Our overall aim is to use compression to drive new research into translation technologies, using the metric of file size. We are inspired by this observation (Nevill and Bell, 1992):

"From an information theoretic point of view, accurately translated copies of the original text would be expected to contain almost no extra information if the original text is available, so in principle it should be possible to store and transmit these texts with very little extra cost."

Nevill and Bell are perhaps optimistic, but clearly, bilingual texts contain huge amounts of redundancy. The more translation patterns we can automatically extract from bilingual text, the more we can compress it, and vice-versa. As a by-product, we are interested the question "How much information does a human translator add to the original text?"

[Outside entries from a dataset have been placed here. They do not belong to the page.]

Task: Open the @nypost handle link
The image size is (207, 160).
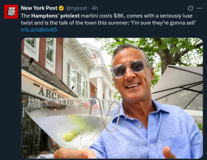Action: tap(77, 8)
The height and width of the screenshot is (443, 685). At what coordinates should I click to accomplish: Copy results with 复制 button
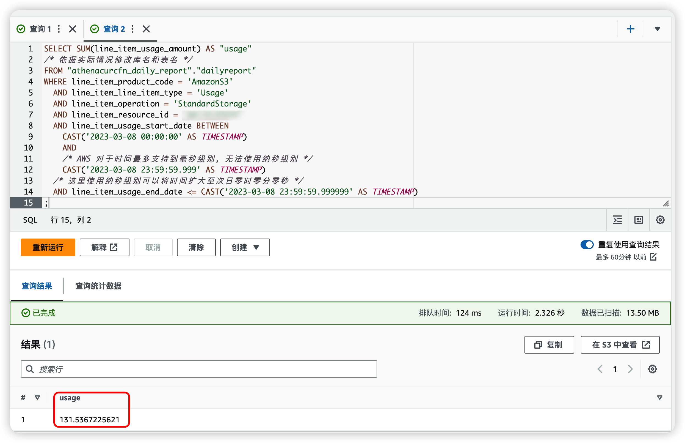tap(549, 345)
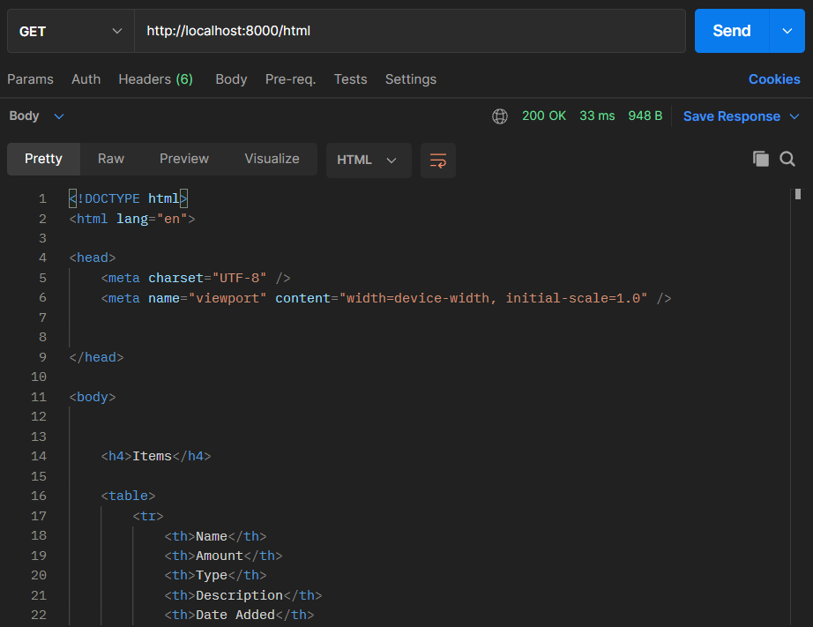Toggle line wrapping in response viewer

point(438,160)
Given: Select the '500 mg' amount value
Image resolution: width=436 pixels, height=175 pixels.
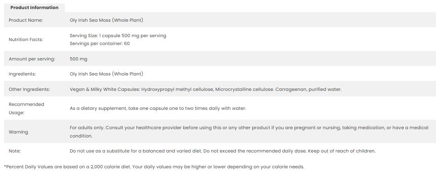Looking at the screenshot, I should click(x=79, y=59).
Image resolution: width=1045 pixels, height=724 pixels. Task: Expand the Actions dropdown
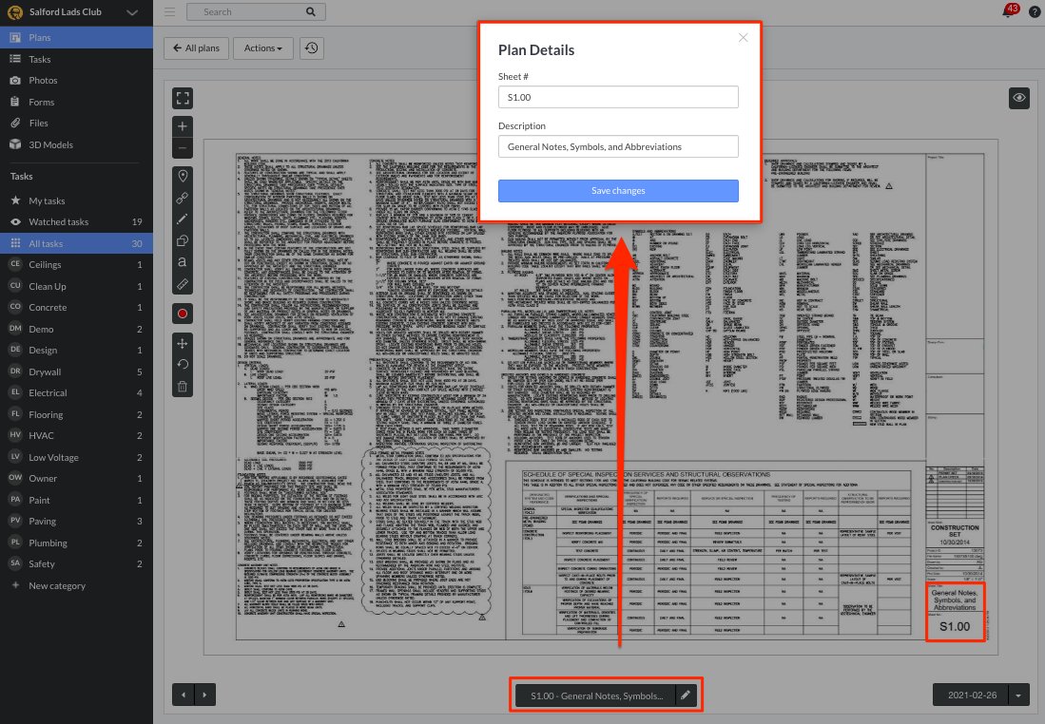point(261,48)
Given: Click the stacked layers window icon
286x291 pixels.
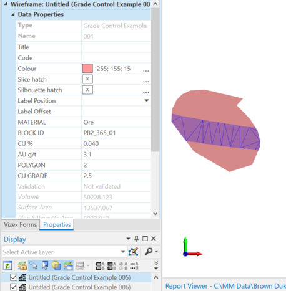Looking at the screenshot, I should click(x=68, y=265).
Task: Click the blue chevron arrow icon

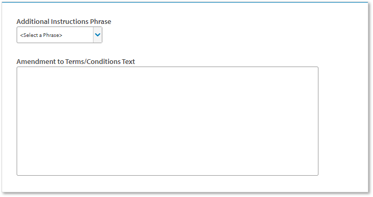Action: click(x=98, y=35)

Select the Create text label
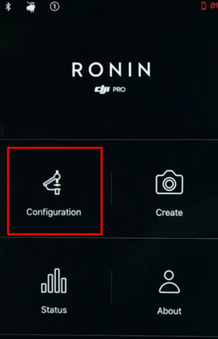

In the challenge, we adopt the same rules used in monolingual text compression benchmark evaluations, such as the Hutter Prize. A valid entry is an executable, or self-extracting archive, that prints out a particular Spanish/English bilingual text. Decompression code, dictionaries, and/or other resources must be embedded in the executable -- we cannot assume that the recipient of the compressed file has access to those resources.

Any executable is permitted. For example, if our job were to compress the first million digits of π, then we could submit a very short piece of code that prints those digits. The brevity of the compression demonstrates our understanding of the sequence.

The bilingual data is here (large version) and here (small version). The text is already aligned at the segment (sentence) level, but not tokenized or re-cased. Here is a summary of the data:

The uncompressed large text is 619.4 MB. In this paper, we describe a compression to 86.4 MB.

It should be possible to do better! Can you?